In terms of the above, the most technical part of the process and the area which would be the most confusing to the common man would be the question of personal representatives. The grant of probate is basically the right to act on an estate. The overall process is governed by the Probate and Administration Act 1959 (Act 97). If there is a valid Will, probate is granted to a proving executor. The executor is named in the Will which was written and signed by the deceased with two sound witnesses. It should be noted at this point that the executor must not be a minor. He or she must also be of sound mind and free of any mental illness. There can be only be up to four executors. If there is more than one, probate can be granted to all of them simultaneously or at different times. If in the event a minor is named, he or she may only obtain a grant of probate when he or she reaches the age of 18. If a minor is named a sole executor, the court will grant the letters of administration with Will annexed to the minor’s guardian i.e. his or her parents or any other person the court thinks fit.

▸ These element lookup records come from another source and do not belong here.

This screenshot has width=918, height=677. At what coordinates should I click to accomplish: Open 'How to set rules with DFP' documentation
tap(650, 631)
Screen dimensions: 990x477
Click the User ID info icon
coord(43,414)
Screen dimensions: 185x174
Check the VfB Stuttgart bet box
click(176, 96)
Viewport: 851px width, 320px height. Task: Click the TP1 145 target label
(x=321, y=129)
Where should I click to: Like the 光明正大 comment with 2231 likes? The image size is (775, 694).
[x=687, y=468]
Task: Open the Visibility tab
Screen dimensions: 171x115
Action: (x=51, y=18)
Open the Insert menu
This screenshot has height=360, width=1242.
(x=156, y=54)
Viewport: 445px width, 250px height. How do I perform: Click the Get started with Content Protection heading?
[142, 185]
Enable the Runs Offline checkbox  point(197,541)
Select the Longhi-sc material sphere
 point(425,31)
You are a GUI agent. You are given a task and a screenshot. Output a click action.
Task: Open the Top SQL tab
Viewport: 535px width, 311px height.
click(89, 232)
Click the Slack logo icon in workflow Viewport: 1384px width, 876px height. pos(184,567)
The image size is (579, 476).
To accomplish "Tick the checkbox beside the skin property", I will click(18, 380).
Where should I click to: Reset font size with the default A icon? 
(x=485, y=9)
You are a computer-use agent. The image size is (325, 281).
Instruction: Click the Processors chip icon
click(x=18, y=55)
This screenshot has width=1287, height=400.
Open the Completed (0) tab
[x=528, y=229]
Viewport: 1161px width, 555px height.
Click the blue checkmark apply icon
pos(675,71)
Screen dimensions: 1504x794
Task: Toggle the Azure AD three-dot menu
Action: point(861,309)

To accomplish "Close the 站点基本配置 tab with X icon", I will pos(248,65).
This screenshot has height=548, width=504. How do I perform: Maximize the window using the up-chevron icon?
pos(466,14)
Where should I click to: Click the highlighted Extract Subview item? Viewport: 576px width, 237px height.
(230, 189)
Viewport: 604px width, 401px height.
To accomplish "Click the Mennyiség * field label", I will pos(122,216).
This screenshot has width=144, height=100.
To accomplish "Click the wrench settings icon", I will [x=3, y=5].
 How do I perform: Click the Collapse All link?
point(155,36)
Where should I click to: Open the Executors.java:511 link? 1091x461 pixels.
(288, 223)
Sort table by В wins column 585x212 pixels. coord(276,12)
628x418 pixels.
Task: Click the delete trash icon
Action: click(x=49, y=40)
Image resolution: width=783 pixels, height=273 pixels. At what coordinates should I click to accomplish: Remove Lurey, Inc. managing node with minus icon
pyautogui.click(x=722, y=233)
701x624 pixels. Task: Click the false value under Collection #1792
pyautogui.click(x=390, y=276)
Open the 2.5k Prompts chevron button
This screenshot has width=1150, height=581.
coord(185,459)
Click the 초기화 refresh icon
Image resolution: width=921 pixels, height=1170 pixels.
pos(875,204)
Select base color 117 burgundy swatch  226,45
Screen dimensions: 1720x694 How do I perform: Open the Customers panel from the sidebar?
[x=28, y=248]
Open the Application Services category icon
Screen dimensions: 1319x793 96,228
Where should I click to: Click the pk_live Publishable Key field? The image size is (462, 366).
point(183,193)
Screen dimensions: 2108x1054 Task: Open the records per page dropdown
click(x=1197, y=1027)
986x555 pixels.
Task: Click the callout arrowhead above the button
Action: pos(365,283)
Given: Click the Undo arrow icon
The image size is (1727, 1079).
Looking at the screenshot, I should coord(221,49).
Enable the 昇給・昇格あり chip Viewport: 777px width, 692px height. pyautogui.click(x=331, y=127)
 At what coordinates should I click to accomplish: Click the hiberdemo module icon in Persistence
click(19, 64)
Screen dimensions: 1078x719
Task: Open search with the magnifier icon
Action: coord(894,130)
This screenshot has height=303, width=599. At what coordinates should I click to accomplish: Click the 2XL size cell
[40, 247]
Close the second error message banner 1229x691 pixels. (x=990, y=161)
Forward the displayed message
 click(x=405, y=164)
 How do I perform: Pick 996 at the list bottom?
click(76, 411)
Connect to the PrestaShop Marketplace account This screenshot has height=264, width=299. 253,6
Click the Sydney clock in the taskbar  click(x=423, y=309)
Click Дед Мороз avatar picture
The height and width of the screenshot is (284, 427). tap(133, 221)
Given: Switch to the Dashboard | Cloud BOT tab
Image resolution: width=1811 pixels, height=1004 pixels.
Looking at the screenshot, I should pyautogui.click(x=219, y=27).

If the estate at hand is intestate or if there is no proving executor, the grant of probate is given to a person who applies to the court and if the court deems him or her fit to act. The court will take into consideration whether the person has an interest in the estate. If there is an interest, the person can apply to the court to obtain the letters of administration (LA). The difference in terms of an intestate or partial intestate estate compared to a testacy is that if there is an infant beneficiary i.e. if there is someone below 18 that stands to benefit from the estate of the deceased or if there is a life interest (an interest that exists throughout the life of that beneficiary), the administrator must be a trust corporation such as AmanahRaya Berhad or Rockwills Corporation. At any point in time, there can only be a maximum of four administrators. If there is a minor who benefits from the estate, there must be a minimum of two administrators or a trust corporation appointed.